Intervention de Alexandre Holroyd

Séance en hémicycle du lundi 18 octobre 2021 à 16h00
Projet de loi de finances pour 2022 — Article 18 et débat sur le prélèvement européen

Photo issue du site de l'Assemblée nationale ou de WikipediaAlexandre Holroyd :

Aux premières heures de cette législature, avec notre collègue Michèle Tabarot, j'avais présenté une proposition de résolution relative à la gouvernance de la zone euro. Plus de trois ans après, pour faire écho à Joe Dassin, un siècle et une éternité semblent s'être écoulés. En 2018, nous appelions la Commission européenne à engager une réflexion sur la nature et l'efficacité des règles économiques et budgétaires, et à renforcer les mécanismes de solidarité économique. À l'heure où nous entamons l'examen de la contribution française pour 2022 au budget européen, plusieurs pas de géants – fruits du volontarisme de la France et de la crise que nous traversons – ont profondément bouleversé la donne.

D'abord, l'Union européenne a, pour la première fois de son histoire, entériné une notion essentielle que jusqu'alors elle refusait d'admettre : une politique budgétaire commune, ou du moins une coordination, est la condition sine qua non de la survie de l'union monétaire. C'est l'essence même du plan de relance européen de 750 milliards d'euros, obtenu par le Président de la République après d'âpres négociations.

Ensuite, l'existence d'une véritable solidarité économique européenne est indissociable d'une telle coordination budgétaire. Dit autrement, l'avenir de notre union monétaire est corrélé à notre capacité à corriger ses effets sur les économies nationales. C'est la logique même des 390 milliards d'euros de subventions qui composent, entre autres, le plan de relance européen, C'est aussi la justification de l'action déterminante de la Banque centrale européenne (BCE) qui, pour la première fois, a adopté une approche différenciée pour soutenir les économies nationales grâce à ses plans de rachats.

C'est donc à l'aune d'une nouvelle ère que nous sommes amenés à examiner une contribution française qui, paradoxalement, varie peu pour des raisons qui ont déjà été évoquées à cette tribune. Dans ce contexte, il me paraît important de regarder la lune plutôt que le doigt. Si cette contribution française n'évolue pas de façon plus significative et si elle n'est pas proportionnée aux avancées monumentales qui ont eu lieu dans les derniers dix-huit mois, c'est en raison d'un décalage technique. Ces avancées ont bien des incidences pour nos finances publiques, des incidences majeures même.
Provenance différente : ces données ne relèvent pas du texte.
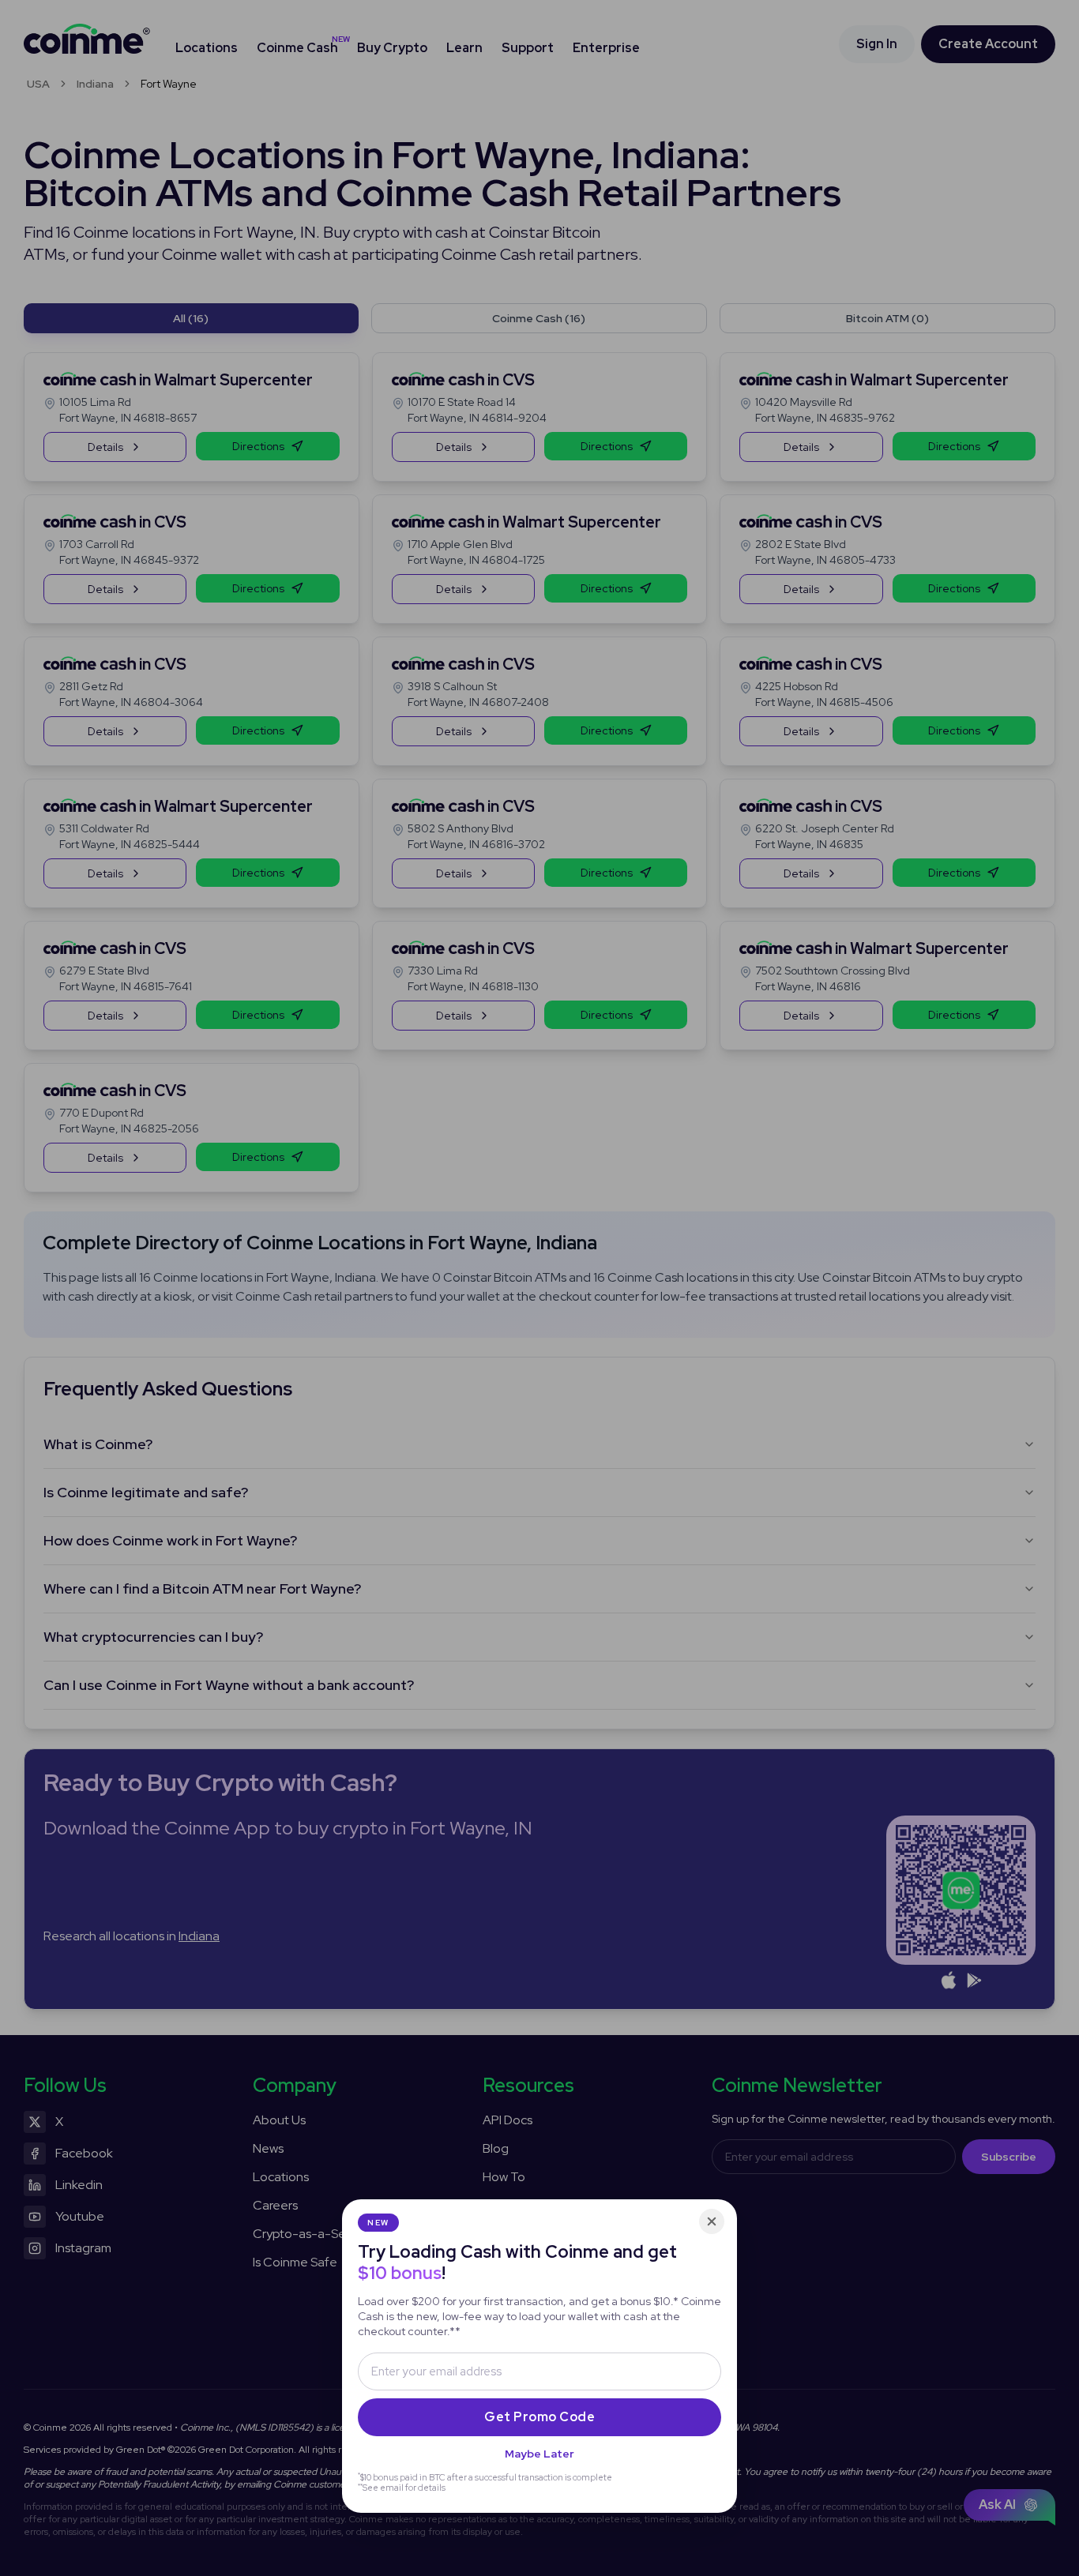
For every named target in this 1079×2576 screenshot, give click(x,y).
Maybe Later (539, 2453)
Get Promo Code (539, 2417)
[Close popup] (711, 2221)
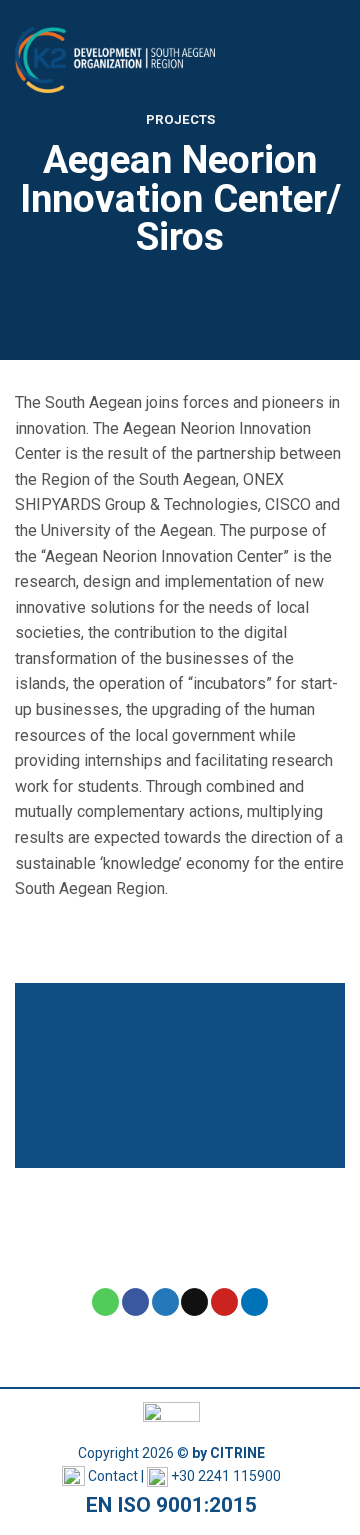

Qu'elles soient décalées justifie d'autant plus que nous les anticipions et que nous en débattions dès aujourd'hui.

En 2027, comme le rapporteur général l'a noté, à défaut de changement structurel du financement du budget de l'Union, la contribution française augmentera de façon très substantielle. Cette augmentation se fera selon les modalités existantes, après un calcul fondé sur le revenu national brut tellement savant que peu y retrouvent leur latin à défaut de le perdre.

Les progrès accomplis dans les dix-huit derniers mois au niveau européen, grâce à la mobilisation de la France, ont été, pour ainsi dire, inespérés. Mais ils ont un coût : ils nous condamnent à redoubler d'ambitions pour les années qui suivent, celles qui s'ouvrent sur une présidence française. Nous avons entériné l'idée d'une politique budgétaire européenne et celle de solidarité économique : nous devons maintenant réussir à pourvoir notre Union des moyens de nos ambitions en lui allouant des ressources propres. Il est impératif de progresser s'agissant de deux ressources propres d'ampleur : celles issues de la réforme du système d'échange de quotas d'émissions et de la création d'un mécanisme d'ajustement carbone aux frontières. Le système d'échange et le mécanisme d'ajustement sont essentiels pour remplir nos objectifs de transition écologique en s'assurant que cela ne se fasse pas aux dépens de nos économies et de nos industries. Tous deux doivent être amenés à contribuer au prochain budget pluriannuel européen.

Au-delà de ces deux pistes de nouvelles ressources propres, il nous faut continuer à rechercher des ressources pérennes, notamment en matière d'impôt sur les sociétés, domaine dans lequel peu de progrès ont été enregistrés ces dernières années. L'accord obtenu à l'OCDE sur la réforme de la fiscalité internationale des entreprises doit être l'occasion de progresser rapidement sur ce sujet.

Les immenses avancées de ces dix-huit mois nous imposent deux fois plus d'ambition pour les années à venir. Monsieur le secrétaire d'État, vous avez été un acteur incontournable de ces avancées : la majorité sera à vos côtés pour ce qui concerne celles de demain.